Jefsey jefsey at jefsey.com
Sun Jan 11 19:15:46 EST 2015


At 10:30 10/01/2015, Milton L Mueller wrote:
>http://diplomatist.com/articles/article005.html

Dear Milton,

this contribution of yours is brillant. With the only limitation that 
the Internet you describe does not exist except in some academic and 
political brains. This is probably the reason why the internet 
governance you call for is intellectually appealing but practically 
inneffective.

The real network is the catenet. It is the substructure of all the 
communications technologies [protocol set] (one of them under 
TCP/IPv4/6 being the internet) between billions of people assisted by 
their machines. The substructure, the operations, the utilization are 
paid by us the people with our work and/or our money. The only thing 
we do not govern is the governance of the tables (AS, IPs, CLASS 
"IN") of that technology and the resulting benefits.

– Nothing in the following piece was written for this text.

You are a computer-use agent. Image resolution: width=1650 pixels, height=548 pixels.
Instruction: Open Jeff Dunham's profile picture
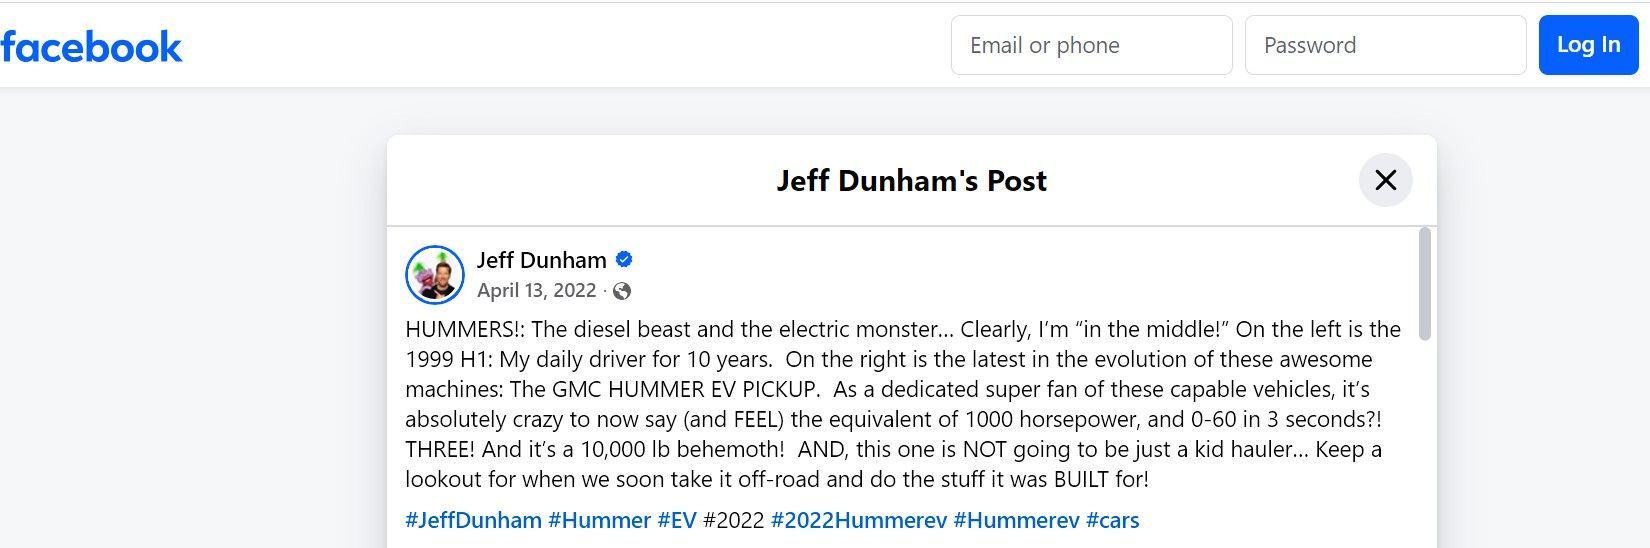coord(434,274)
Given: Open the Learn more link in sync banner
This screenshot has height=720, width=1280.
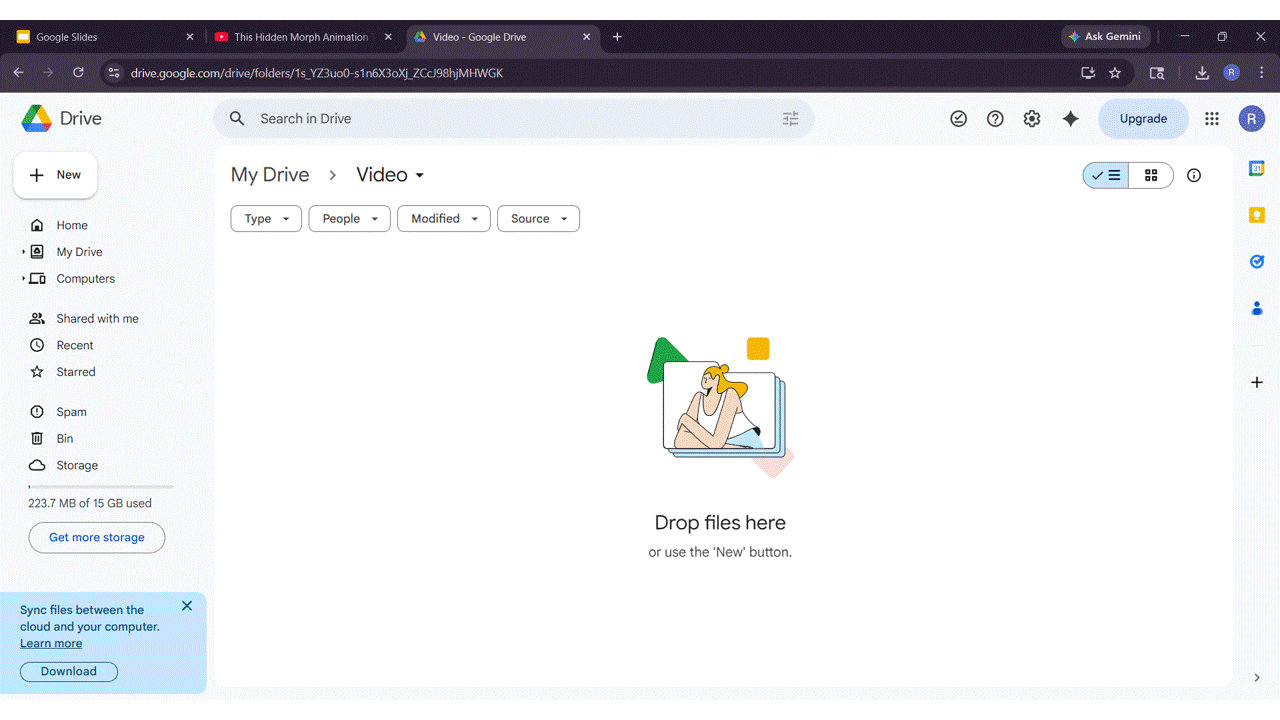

Now, the internet designers have decided to subject themsleves to the 
USG (the USIETF fork is to await the NTIA decisions 
http://www.ietf.org/blog/2015/01/taking-a-step-towards-iana-transition) 
as some FLOSS users are oganizing to take that governance back and to 
control their machines, names, addresses, protocols and parameters.

It will certainly take some time, but I bet that they will go faster, 
cheaper and better than what the I*core did since 1986 and since the 
WSIS. With the help of national laws to support the national catenet 
sovereignty and its neutral, Libre/Free support of the different 
technologies such as the internet, ndn, sdns, interplus, etc. and 
common services such as the ML-DNS (multi-ledger/CLASS - like ICANN 
for the "IN" ICANN/NTIA CLASS), and the catenet addressing.

The internet was a great project documented by IEN 48. However, it 
was blocked in the mid-80s by the status-quo strategy due to the 
TCP/IP inability to support its intended second phase, the world 
needs now to see completed. Civil society and Accademics seemed to be 
a possible way to address that issue. It turns out that this is not 
the case and that the solution (with the OSI layer six presentation) 
demands a revision/extension of the architecture. The IAB has decided 
to engage that work from/in the stack. Some Libre and other national 
teams (IAB is now to be understood as US-IAB) consider that this can 
be achieved at that catenet fringe to fringe layer (i.e. 
independently from the transportation technology, as an extension of 
the user interoperating system).

This makes the future of the world digital ecosystem and of networks exciting.